▶ EXERCISE BRIEF:
Return the whole listing, keeping every character the same.

== Segment start ==

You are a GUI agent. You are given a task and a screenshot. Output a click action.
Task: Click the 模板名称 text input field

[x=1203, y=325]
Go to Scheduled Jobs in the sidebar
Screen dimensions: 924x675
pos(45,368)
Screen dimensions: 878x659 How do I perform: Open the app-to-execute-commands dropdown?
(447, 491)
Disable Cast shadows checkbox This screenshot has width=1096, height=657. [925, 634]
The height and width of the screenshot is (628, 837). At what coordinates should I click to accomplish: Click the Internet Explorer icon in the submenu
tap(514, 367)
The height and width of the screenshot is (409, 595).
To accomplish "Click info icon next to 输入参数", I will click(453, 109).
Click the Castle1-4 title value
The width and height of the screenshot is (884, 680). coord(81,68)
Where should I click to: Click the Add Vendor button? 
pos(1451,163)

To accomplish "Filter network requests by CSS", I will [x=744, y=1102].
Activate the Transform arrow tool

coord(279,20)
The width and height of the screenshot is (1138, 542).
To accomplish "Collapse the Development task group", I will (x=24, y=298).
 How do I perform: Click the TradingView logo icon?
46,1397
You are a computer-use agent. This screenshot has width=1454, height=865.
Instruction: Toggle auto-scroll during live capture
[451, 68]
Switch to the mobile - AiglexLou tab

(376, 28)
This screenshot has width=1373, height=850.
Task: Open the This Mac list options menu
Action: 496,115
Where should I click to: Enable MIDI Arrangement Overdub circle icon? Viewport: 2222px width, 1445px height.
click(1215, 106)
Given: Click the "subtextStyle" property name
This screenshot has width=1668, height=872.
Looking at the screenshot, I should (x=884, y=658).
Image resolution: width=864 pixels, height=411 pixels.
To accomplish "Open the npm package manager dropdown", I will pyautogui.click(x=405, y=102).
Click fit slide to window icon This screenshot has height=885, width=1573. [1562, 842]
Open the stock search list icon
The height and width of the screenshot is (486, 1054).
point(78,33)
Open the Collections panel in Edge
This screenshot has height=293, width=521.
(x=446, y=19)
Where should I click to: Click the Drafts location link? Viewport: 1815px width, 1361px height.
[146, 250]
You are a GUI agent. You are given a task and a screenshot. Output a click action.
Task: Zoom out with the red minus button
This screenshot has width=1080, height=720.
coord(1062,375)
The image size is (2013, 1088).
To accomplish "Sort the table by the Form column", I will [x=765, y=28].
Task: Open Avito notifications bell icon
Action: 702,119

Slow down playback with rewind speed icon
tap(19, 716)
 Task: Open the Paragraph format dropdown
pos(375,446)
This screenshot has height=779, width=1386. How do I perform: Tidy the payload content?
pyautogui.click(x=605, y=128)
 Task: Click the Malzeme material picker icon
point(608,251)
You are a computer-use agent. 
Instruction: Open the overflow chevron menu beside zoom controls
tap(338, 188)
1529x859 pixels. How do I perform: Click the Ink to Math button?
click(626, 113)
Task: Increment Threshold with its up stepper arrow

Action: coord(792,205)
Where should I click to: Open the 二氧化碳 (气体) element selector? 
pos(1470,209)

== Segment end ==

▶ RESPONSE:
You are a GUI agent. You are given a task and a screenshot. Output a click action.
Task: Click the 模板名称 text input field

[x=1203, y=325]
Go to Scheduled Jobs in the sidebar
Screen dimensions: 924x675
pos(45,368)
Screen dimensions: 878x659 How do I perform: Open the app-to-execute-commands dropdown?
(447, 491)
Disable Cast shadows checkbox This screenshot has width=1096, height=657. [925, 634]
The height and width of the screenshot is (628, 837). At what coordinates should I click to accomplish: Click the Internet Explorer icon in the submenu
tap(514, 367)
The height and width of the screenshot is (409, 595).
To accomplish "Click info icon next to 输入参数", I will click(453, 109).
Click the Castle1-4 title value
The width and height of the screenshot is (884, 680). coord(81,68)
Where should I click to: Click the Add Vendor button? 
pos(1451,163)

To accomplish "Filter network requests by CSS", I will [x=744, y=1102].
Activate the Transform arrow tool

coord(279,20)
The width and height of the screenshot is (1138, 542).
To accomplish "Collapse the Development task group", I will (x=24, y=298).
 How do I perform: Click the TradingView logo icon?
46,1397
You are a computer-use agent. This screenshot has width=1454, height=865.
Instruction: Toggle auto-scroll during live capture
[451, 68]
Switch to the mobile - AiglexLou tab

(376, 28)
This screenshot has width=1373, height=850.
Task: Open the This Mac list options menu
Action: 496,115
Where should I click to: Enable MIDI Arrangement Overdub circle icon? Viewport: 2222px width, 1445px height.
click(1215, 106)
Given: Click the "subtextStyle" property name
This screenshot has width=1668, height=872.
Looking at the screenshot, I should (x=884, y=658).
Image resolution: width=864 pixels, height=411 pixels.
To accomplish "Open the npm package manager dropdown", I will pyautogui.click(x=405, y=102).
Click fit slide to window icon This screenshot has height=885, width=1573. [1562, 842]
Open the stock search list icon
The height and width of the screenshot is (486, 1054).
point(78,33)
Open the Collections panel in Edge
This screenshot has height=293, width=521.
(x=446, y=19)
Where should I click to: Click the Drafts location link? Viewport: 1815px width, 1361px height.
[146, 250]
You are a GUI agent. You are given a task and a screenshot. Output a click action.
Task: Zoom out with the red minus button
This screenshot has width=1080, height=720.
coord(1062,375)
The image size is (2013, 1088).
To accomplish "Sort the table by the Form column", I will [x=765, y=28].
Task: Open Avito notifications bell icon
Action: 702,119

Slow down playback with rewind speed icon
tap(19, 716)
 Task: Open the Paragraph format dropdown
pos(375,446)
This screenshot has height=779, width=1386. How do I perform: Tidy the payload content?
pyautogui.click(x=605, y=128)
 Task: Click the Malzeme material picker icon
point(608,251)
You are a computer-use agent. 
Instruction: Open the overflow chevron menu beside zoom controls
tap(338, 188)
1529x859 pixels. How do I perform: Click the Ink to Math button?
click(626, 113)
Task: Increment Threshold with its up stepper arrow

Action: coord(792,205)
Where should I click to: Open the 二氧化碳 (气体) element selector? 
pos(1470,209)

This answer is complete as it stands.